Zuppa di fungo porcino

INGREDIENTI

La zuppa di fungo porcino è un piatto essenziale della cucina di montagna, nato per trasformare pochi ingredienti disponibili in un pasto caldo e nutriente. Il porcino, fungo simbolo dei boschi appenninici, viene esaltato da aromi semplici come aglio e nepitella, erba spontanea dal profumo intenso molto usata nella tradizione toscana.

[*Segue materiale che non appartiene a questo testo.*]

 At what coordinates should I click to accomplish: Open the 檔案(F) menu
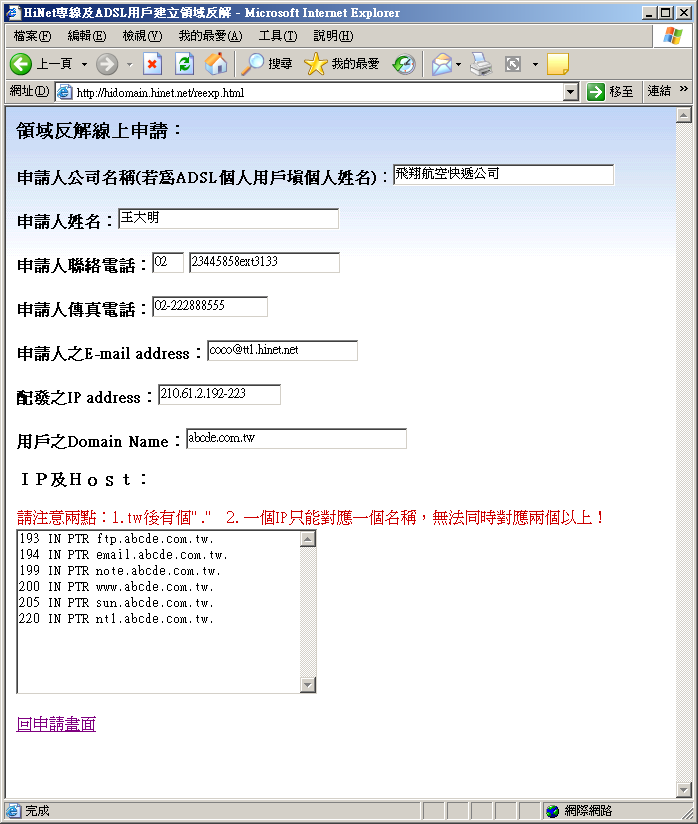[x=32, y=36]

L’aggiunta della farina di mais richiama l’antico legame tra zuppe contadine e polenta, creando una consistenza densa e confortante, adatta alle giornate fredde. Preparazioni come questa raccontano una cucina povera ma sapiente, fondata sulla stagionalità del bosco e sulla condivisione familiare.

Preparazione

  1. Pulire delicatamente i funghi porcini, eliminando residui di terra senza immergerli troppo in acqua.
  2. Tagliarli a pezzi piuttosto grandi, per conservarne consistenza e profumo.
  3. In una casseruola, scaldare olio extravergine, aglio e nepitella e far rosolare i funghi per alcuni minuti.
  4. Versare 1 litro di acqua calda, regolare di sale e pepe e cuocere per circa 15 minuti.
  5. Aggiungere lentamente la farina di mais, mescolando per evitare grumi.
  6. Proseguire la cottura a fuoco lento per circa 20 minuti, finché la zuppa diventa densa e cremosa.
  7. Servire ben calda sopra un crostone di pane casereccio leggermente tostato.

Come si gusta

  • Come piatto unico autunnale, nutriente e profumato
  • Con un filo di olio extravergine a crudo
  • Accompagnata da vino rosso giovane di montagna

Lo sapevi che…

  • Il fungo porcino è uno dei prodotti spontanei più ricercati dell’Appennino toscano.
  • La nepitella è tradizionalmente utilizzata con i funghi perché ne esalta l’aroma senza coprirlo.
  • Le zuppe con farina di mais erano diffuse nelle aree rurali come alternativa economica alla carne.